図書館の仕事で北爪やよひの楽譜を見る機会があり、少し調べると父親はクラリネット奏者北爪利世、母はピアノを学び、兄の北爪道夫は作曲家、叔父の北爪規世はヴィオラ奏者という、音楽一家に育ったことがわかりました。ウィキペディアを見ると父と兄、北爪利世と北爪道夫は記事がありますが、北爪やよひは英語版とオランダ語版に記事があるものの日本語版には無く、これはWikiGapの題材になると考え、作ってみることにしました。しかし英語版はとても情報が少なく、オランダ語版の方がまだ作品情報が載っていたので、オランダ語版からの翻訳に挑戦しました。オランダ語というのは英語とドイツ語を足して2で割ったような感じがあり、センテンスをにらんでいるとなんとなく意味が伝わってきます。自動翻訳で英語やドイツ語に翻訳したりしながらなんとか仕上げ、音楽事典の情報なども追加して公開しました。私より少し上の世代ですが、ハンガリーに留学し、独特の音楽世界を築いているのがわかりました。

■藤家溪子(1963ー):作曲家

所属しているオーケストラ・ニッポニカの演奏会で藤家溪子を取り上げることが決まりましたが、名前すら知らない作曲家でした。ウィキペディアを見てみると記事は出ていましたがごく簡単な内容で、それでも著作があがっていたのでまずそれを古書店から入手しました。『小鳥の歌のように、捉えがたいヴォカリーズ』(東京書籍、2005年)という素敵なタイトルの本で、藤家が折々に書いた文章をまとめてあり、巻末に作品一覧とディスコグラフィー、そして自作7曲を収めたCDがついていました。いくつか文章を読んでみると、音楽や自然に対する豊かな感性や、自立した精神の持ち主であることが匂い立つように伝わってきました。また藤家は長崎で長く音楽活動をしていましたが、近年はなんとアフリカのブルキナファソで現地の音楽家と共にオペラを制作している、という生き方にびっくりしてしまいました。ブルキナファソは、前に出した「ウム・サンガレ」のいるマリ共和国の南隣です。行ったことはないものの、何となく馴染みの気分でした。こうしてわかったことを基に、手元の音楽事典などの情報も参考にしてウィキペディアの記事に大幅に加筆し、「藤家溪子の作品一覧」という記事も併せて出しました。

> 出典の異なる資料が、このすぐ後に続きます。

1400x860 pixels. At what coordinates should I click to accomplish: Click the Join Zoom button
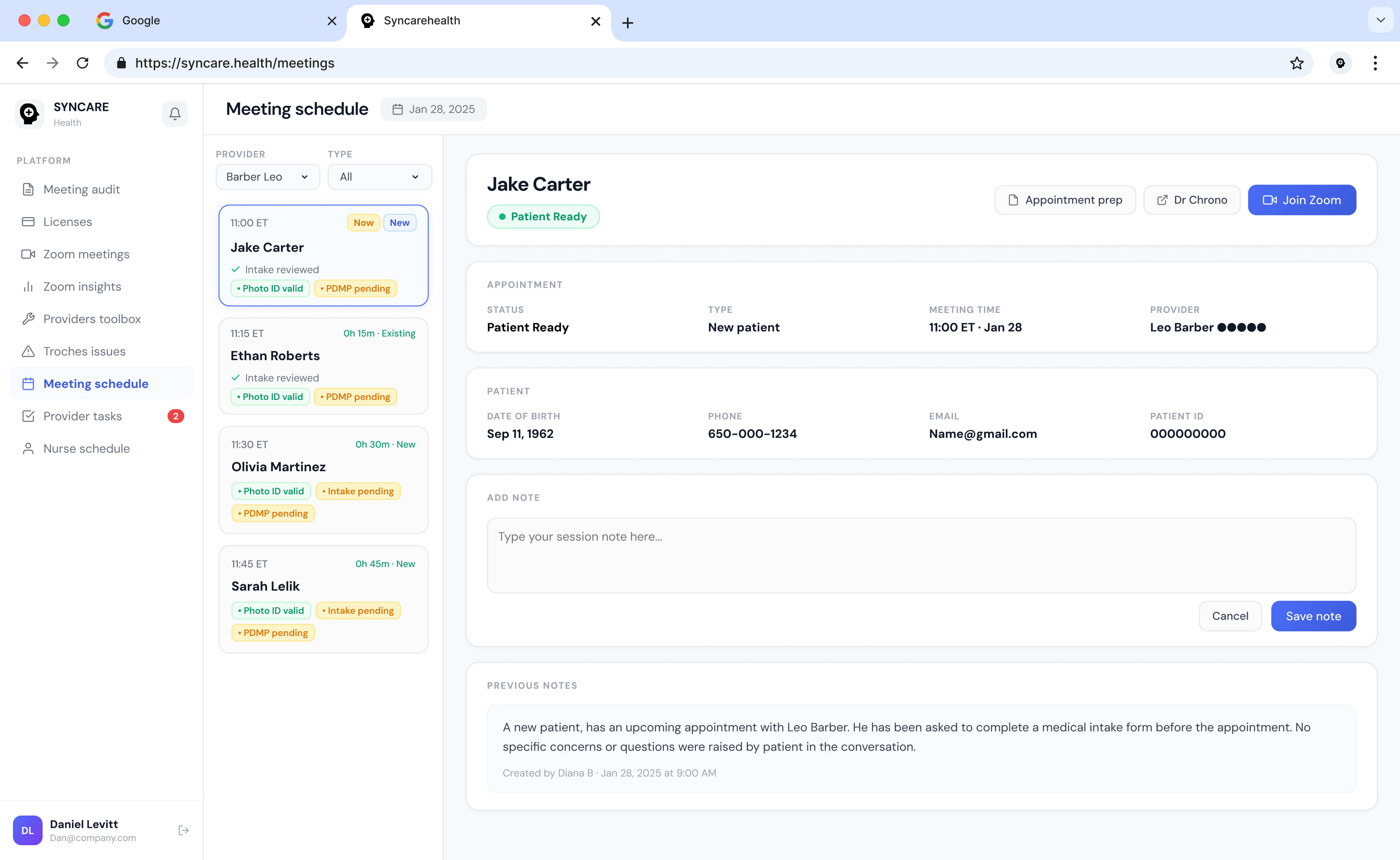coord(1302,200)
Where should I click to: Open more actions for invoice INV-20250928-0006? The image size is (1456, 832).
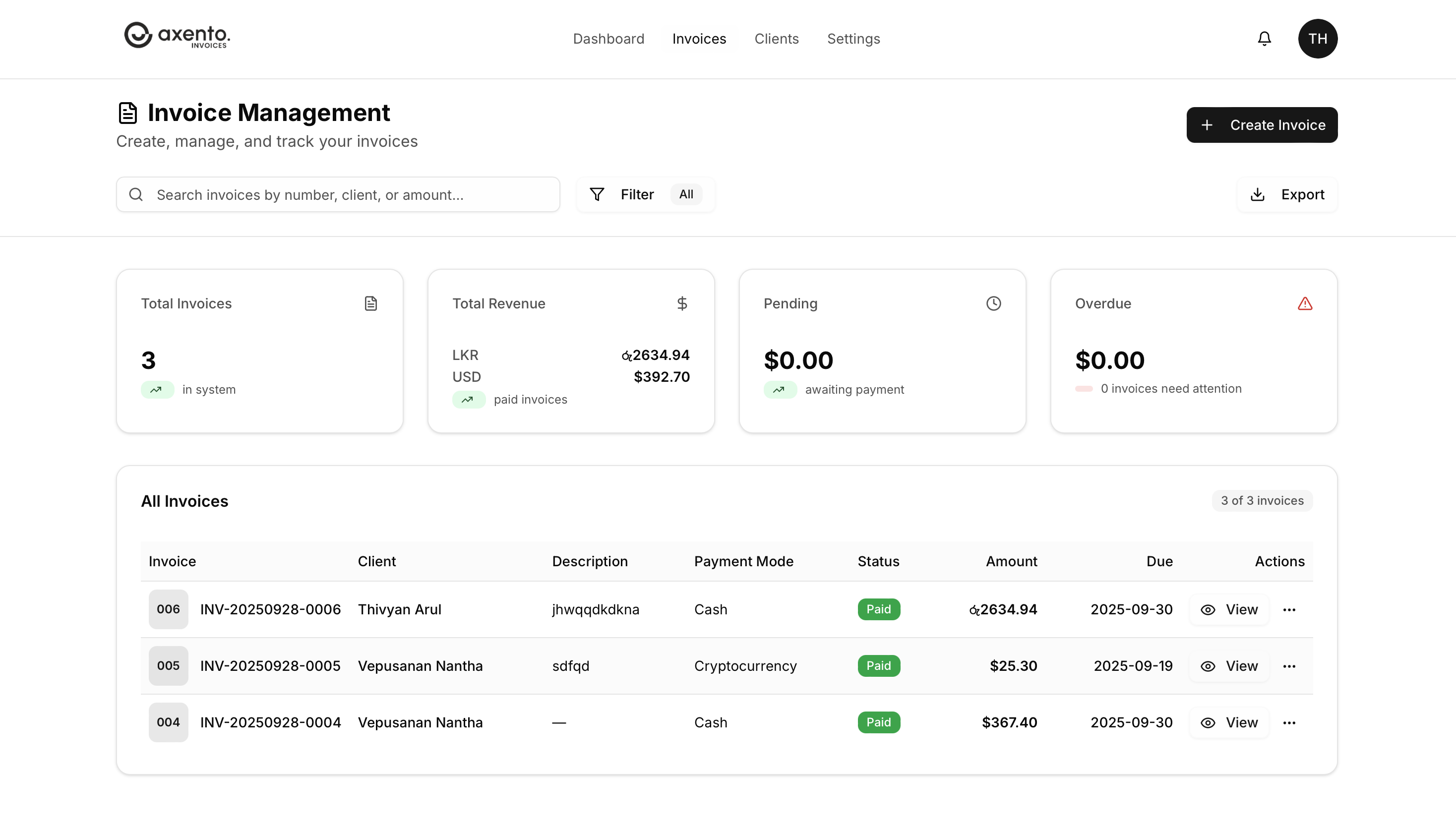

ニッポニカで演奏する藤家の『思いだす ひとびとのしぐさを』という曲は、チリの詩人ガブリエラ・ミストラルの詩を題材にしていることもわかりました。こちらも知らない名前でしたが、南米で初めてノーベル文学賞を受賞したというだけに、ウィキペディアには詳しい記事が載っていました。ところがなんと出典がひとつもついていないのです。これはあんまりだと思い、図書館に通って資料を調べ、出典を全体に追加しました。これはWikiGapとは別に、2022年9月のことですが、女性の記事を充実させることができてよかったです。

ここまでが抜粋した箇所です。